■ Given request
Report every line in the entries below that contains the word "asset".

■ Provided data
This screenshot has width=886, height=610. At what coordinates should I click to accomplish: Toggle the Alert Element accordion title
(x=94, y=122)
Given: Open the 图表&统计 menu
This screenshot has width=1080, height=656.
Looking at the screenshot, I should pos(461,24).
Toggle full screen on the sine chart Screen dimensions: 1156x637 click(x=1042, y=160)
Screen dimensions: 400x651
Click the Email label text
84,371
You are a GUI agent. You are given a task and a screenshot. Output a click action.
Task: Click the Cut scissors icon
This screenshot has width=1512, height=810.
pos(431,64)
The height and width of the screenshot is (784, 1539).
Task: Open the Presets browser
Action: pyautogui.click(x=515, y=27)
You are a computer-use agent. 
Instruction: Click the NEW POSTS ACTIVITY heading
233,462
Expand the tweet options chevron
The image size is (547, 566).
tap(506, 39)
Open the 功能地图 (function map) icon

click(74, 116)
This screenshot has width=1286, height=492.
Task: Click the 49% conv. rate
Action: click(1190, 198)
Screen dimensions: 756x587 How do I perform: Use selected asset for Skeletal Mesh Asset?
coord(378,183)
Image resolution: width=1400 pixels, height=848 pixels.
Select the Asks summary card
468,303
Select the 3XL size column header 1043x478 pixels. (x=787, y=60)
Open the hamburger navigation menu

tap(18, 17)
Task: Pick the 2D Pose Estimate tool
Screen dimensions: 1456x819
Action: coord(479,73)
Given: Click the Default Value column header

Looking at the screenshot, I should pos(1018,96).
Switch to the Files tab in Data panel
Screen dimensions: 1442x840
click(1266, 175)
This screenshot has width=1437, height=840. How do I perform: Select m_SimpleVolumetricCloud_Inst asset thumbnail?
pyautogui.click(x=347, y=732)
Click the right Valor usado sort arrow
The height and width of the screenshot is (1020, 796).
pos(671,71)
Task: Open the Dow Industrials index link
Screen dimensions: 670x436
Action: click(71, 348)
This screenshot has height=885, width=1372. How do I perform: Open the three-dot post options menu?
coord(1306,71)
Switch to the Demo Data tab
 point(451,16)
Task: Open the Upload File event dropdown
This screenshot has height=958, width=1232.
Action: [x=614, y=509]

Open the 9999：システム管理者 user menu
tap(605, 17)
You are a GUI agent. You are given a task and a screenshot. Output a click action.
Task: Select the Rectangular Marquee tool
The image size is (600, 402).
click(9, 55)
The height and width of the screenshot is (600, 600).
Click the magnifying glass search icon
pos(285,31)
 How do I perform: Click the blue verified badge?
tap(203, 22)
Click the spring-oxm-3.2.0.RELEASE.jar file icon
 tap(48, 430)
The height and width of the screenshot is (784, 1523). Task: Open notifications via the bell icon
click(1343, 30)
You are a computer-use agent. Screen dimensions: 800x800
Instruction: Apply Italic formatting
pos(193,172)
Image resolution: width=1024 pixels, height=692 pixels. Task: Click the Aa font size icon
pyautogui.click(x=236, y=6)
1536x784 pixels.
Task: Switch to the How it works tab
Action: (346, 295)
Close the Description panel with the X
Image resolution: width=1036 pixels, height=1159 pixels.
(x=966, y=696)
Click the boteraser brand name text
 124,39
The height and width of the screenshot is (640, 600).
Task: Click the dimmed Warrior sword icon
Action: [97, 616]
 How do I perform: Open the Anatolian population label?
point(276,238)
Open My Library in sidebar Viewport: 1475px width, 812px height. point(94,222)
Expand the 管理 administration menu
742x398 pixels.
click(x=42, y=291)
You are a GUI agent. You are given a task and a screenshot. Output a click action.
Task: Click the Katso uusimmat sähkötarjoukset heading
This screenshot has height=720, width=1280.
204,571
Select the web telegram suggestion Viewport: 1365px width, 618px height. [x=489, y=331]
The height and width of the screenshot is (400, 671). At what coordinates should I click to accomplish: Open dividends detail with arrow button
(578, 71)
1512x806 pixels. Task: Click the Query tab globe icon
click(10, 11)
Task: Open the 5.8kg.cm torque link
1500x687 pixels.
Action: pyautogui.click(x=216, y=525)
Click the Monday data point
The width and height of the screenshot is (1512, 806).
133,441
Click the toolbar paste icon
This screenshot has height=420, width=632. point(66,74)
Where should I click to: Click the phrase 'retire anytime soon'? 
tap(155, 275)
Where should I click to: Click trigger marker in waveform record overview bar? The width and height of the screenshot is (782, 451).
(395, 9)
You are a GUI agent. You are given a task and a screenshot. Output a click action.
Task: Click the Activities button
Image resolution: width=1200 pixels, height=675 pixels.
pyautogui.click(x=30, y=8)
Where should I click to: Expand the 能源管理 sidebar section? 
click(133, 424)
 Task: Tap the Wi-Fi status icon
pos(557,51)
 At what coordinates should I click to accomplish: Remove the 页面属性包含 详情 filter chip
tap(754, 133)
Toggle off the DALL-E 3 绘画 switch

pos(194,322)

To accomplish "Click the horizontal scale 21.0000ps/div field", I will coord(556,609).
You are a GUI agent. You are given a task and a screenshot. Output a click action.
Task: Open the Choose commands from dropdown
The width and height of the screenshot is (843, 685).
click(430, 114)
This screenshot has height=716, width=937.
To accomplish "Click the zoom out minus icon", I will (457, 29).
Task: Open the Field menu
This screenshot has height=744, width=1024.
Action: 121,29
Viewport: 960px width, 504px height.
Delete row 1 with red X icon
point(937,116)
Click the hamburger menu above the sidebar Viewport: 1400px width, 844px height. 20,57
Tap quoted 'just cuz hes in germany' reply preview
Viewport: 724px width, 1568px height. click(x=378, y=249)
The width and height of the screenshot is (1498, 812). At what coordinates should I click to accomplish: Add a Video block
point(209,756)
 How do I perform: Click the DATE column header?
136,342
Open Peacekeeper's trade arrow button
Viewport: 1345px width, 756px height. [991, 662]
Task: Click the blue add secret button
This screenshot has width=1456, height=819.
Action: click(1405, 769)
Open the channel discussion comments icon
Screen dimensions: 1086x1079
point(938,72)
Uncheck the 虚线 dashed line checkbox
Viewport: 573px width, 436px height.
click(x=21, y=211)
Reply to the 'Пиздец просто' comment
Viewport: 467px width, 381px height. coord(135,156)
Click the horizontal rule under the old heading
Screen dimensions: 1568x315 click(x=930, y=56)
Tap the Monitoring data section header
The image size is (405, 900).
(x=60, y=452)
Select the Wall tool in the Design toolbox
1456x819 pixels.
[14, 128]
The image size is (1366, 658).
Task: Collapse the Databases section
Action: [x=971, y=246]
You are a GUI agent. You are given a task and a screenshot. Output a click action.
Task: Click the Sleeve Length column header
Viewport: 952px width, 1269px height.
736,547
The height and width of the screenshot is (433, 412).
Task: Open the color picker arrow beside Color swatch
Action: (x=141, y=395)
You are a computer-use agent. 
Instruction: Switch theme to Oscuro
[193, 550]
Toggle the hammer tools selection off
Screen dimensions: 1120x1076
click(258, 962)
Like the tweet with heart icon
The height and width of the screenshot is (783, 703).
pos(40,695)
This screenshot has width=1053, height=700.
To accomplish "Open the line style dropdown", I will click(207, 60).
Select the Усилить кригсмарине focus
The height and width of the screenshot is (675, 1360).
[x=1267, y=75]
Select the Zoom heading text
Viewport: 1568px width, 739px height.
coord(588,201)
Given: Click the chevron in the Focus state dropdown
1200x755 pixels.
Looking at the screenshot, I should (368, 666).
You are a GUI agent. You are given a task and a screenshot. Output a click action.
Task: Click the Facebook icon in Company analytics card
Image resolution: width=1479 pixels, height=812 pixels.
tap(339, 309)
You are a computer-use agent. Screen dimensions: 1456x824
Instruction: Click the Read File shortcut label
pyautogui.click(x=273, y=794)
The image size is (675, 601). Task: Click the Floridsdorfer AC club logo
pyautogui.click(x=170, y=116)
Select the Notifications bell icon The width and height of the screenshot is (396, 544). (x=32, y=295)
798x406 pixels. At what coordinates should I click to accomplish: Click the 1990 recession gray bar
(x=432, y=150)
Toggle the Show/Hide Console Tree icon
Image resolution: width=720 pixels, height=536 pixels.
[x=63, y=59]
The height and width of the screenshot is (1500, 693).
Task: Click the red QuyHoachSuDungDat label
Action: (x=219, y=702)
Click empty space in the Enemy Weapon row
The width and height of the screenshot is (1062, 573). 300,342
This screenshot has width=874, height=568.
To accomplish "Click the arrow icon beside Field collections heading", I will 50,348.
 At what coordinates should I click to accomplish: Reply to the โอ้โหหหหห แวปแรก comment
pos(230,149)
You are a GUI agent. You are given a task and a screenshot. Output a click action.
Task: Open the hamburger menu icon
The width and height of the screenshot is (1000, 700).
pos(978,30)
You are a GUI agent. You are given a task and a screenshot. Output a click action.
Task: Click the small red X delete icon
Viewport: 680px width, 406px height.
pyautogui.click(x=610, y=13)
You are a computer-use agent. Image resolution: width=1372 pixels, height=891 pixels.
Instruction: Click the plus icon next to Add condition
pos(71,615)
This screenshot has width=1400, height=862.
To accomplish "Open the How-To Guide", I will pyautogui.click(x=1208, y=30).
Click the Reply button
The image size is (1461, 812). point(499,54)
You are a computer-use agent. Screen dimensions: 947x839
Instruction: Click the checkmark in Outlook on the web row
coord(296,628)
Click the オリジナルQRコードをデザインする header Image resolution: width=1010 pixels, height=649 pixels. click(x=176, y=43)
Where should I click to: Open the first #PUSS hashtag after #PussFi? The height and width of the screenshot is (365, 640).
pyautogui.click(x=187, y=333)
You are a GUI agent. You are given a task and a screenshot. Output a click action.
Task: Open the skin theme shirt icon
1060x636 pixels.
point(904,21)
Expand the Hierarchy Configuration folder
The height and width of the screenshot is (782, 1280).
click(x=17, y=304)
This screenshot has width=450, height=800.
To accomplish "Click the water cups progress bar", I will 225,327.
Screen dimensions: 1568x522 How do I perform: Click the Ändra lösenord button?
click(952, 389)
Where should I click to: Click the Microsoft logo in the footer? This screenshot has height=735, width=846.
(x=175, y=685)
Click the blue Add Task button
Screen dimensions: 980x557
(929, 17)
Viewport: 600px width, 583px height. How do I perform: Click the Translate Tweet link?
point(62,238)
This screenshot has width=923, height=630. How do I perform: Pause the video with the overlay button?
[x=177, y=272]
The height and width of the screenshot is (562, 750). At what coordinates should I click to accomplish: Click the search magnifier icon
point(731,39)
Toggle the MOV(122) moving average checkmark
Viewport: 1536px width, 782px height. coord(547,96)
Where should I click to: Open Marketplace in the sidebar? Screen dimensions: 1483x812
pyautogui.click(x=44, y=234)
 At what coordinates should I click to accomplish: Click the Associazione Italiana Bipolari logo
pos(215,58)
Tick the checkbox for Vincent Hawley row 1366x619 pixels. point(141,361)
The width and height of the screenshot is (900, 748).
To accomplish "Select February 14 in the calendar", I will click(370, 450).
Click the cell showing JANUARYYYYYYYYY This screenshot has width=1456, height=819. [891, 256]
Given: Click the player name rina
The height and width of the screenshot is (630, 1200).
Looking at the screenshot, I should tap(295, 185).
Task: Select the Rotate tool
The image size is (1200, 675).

■ Exercise result
Screen dimensions: 756x587 How do I perform: Use selected asset for Skeletal Mesh Asset?
This screenshot has width=1437, height=840. How do I perform: Select m_SimpleVolumetricCloud_Inst asset thumbnail?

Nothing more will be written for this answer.